“Silvester – niemand will mich haben,”
flüstert die Stille mit gesenktem Kopf,
“verschmäht werden meine Gaben,
überflüssig bin ich wie ein Kropf.”
“Heute lassen wir es krachen,”
ruft ein Mensch mit schweren Tüten
“Feiern, saufen, grölen, lachen,
vor der Stille muss man sich hüten.”
Im Supermarkt greifen gierige Hände
nach Chinaböllern und Raketen,
zittern sollen Ohren und Wände,
wir verballern maßlos lose Moneten.
Vorsätze fassen und zum Lidl hasten,
fehlt noch der Käse zum Fondue.
Nen Kasten Bier ist nix zum Fasten.
Gute Stimmung gegen böse Geister hollerhü.

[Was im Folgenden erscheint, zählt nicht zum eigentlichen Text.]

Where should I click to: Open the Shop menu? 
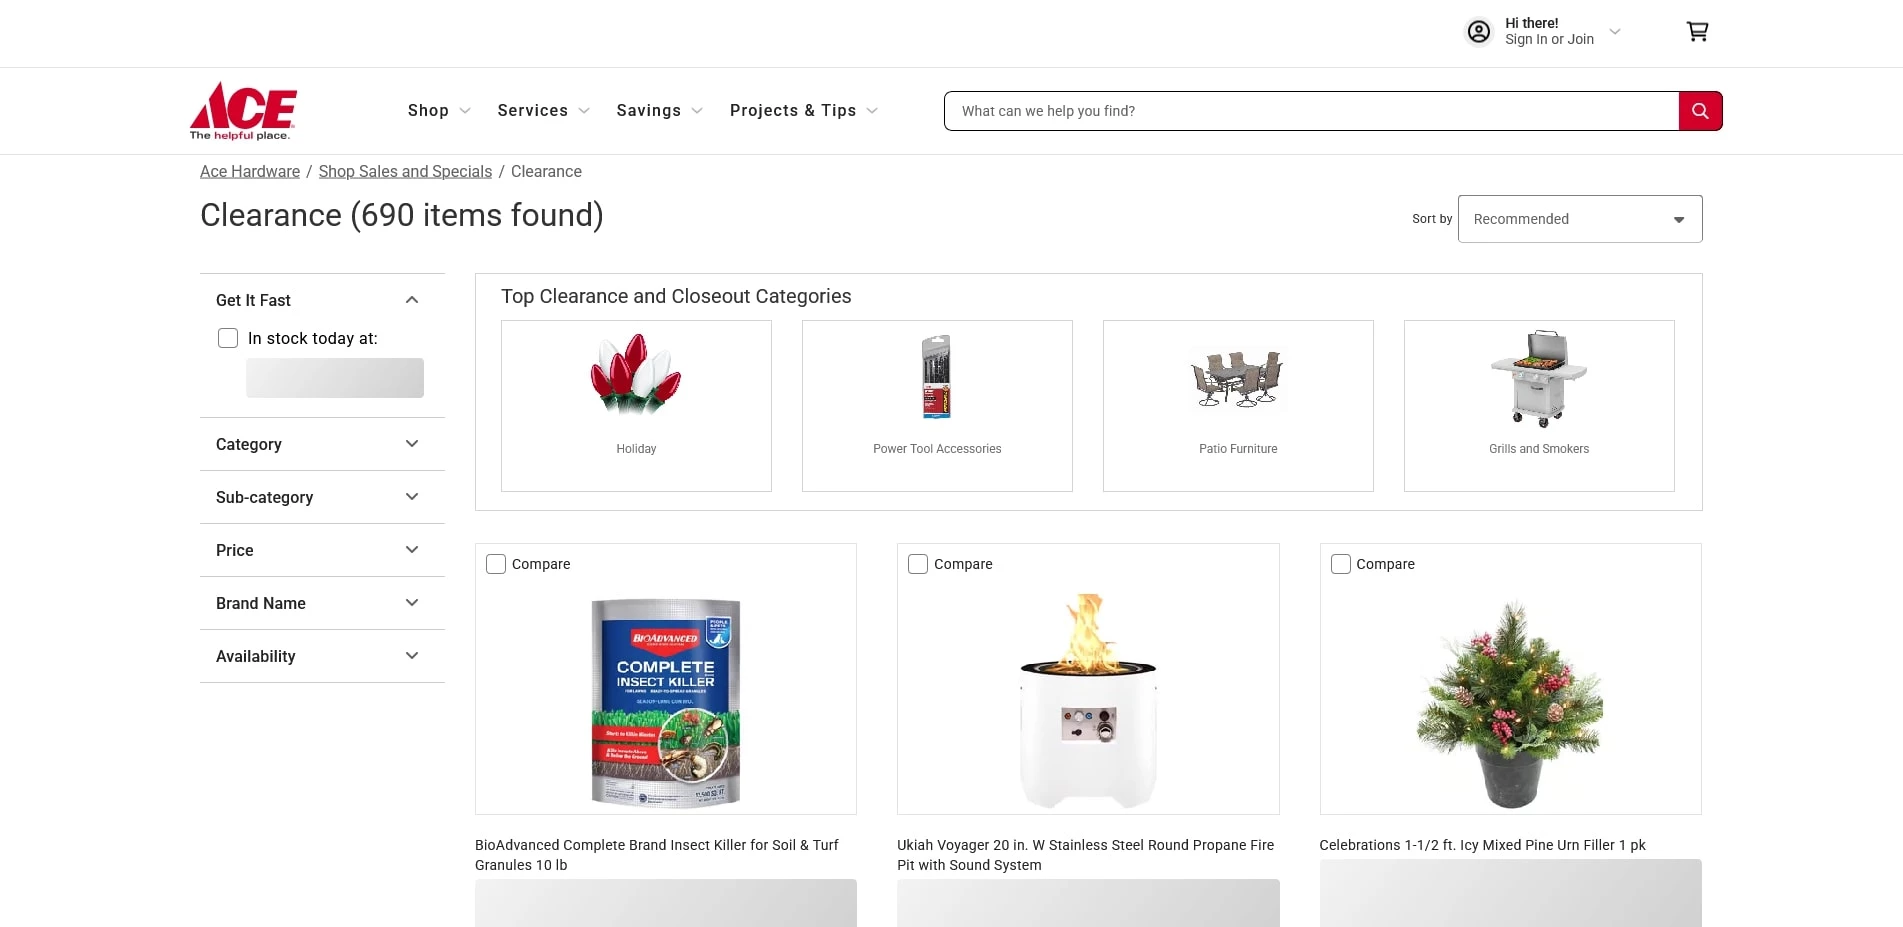[438, 111]
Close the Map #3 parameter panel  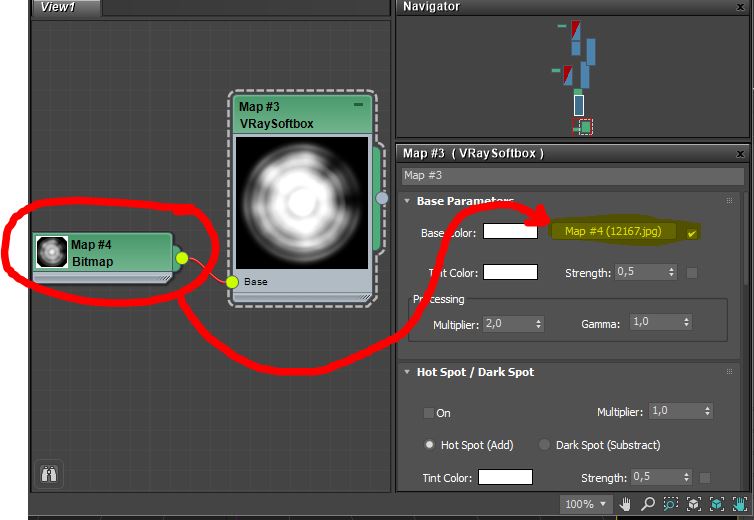740,154
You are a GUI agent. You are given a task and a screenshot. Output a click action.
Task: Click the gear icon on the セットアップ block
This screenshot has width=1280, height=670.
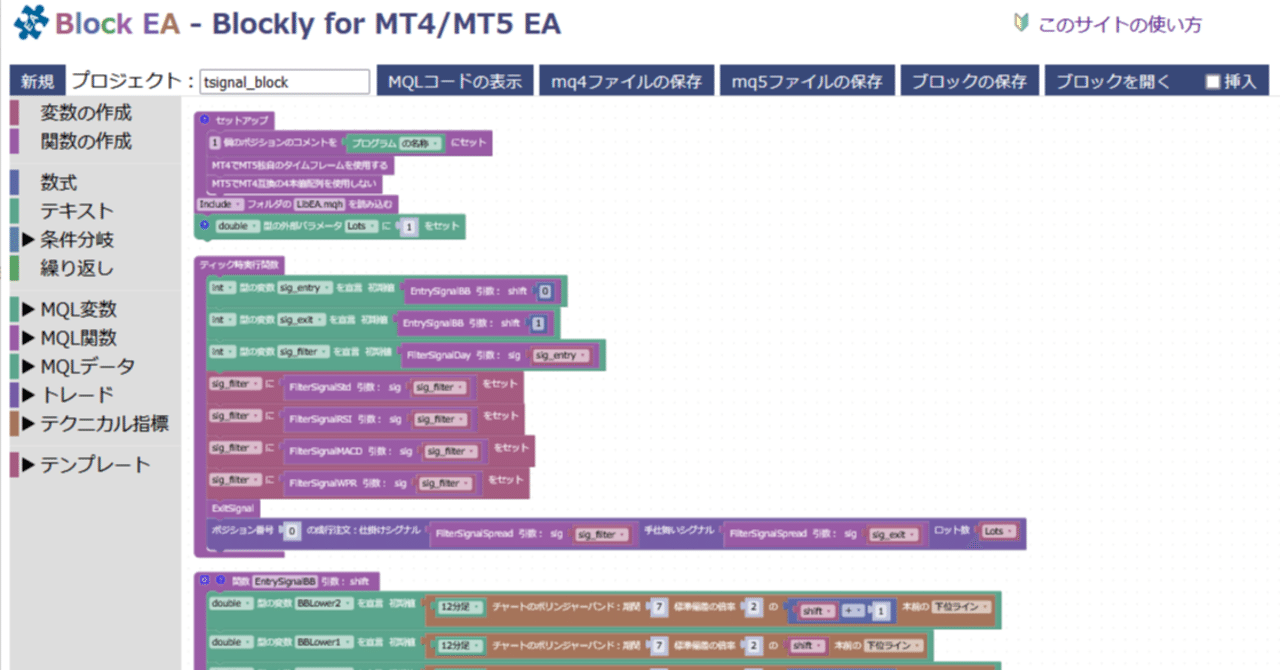(205, 120)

“Hört mich denn keiner, wenigstens einer?”,
säuselt die Stille und hebt ihren Blick.
Knall – ha ha – da jault ein Vierbeiner.
“Rutschen wir rein mit Wumm im Genick!”
Glanz und Getöse erhellen das Firmament
zwischen blassen Sternen und Mond im Wolkenkleid.
“Verschwinden will ich bis mich einer erkennt,”
sagt die Stille und niemand hört ihr Leid.
Grauer Kater schleicht im Morgendunst.
Blei im Kopf und in den Gliedern.
Im neuen Jahr wird alles Kunst.
Singen neue Texte zu alten Liedern.
Vögel schweigen – haben Tinnitus,
Hunde kläffen, Herrchen schnarcht,
Tellerstapel in der Spüle, Tiefstand im Spiritus,
Straßen tragen Schlachtfeldtracht.
Gähnen, recken, strecken Finger nach den Tasten:
TV, Radio und Phone – PLAY ON – PLAY ON.
“Pfeifen wir auf Ohrensausen, wozu rasten?”,
ruft ein Mensch, gegen Zweifel hilft der Ton.
“Frohes Neues”, hallt es aus vielen Mündern.
Was heißt das? Schon verklungen und vergessen.
Im Schall müssen sie keine Gedanken plündern.
Abseits wandert die Stille ohne Rückkehradressen.
“Ach, wäre doch nur einmal STILLvester!”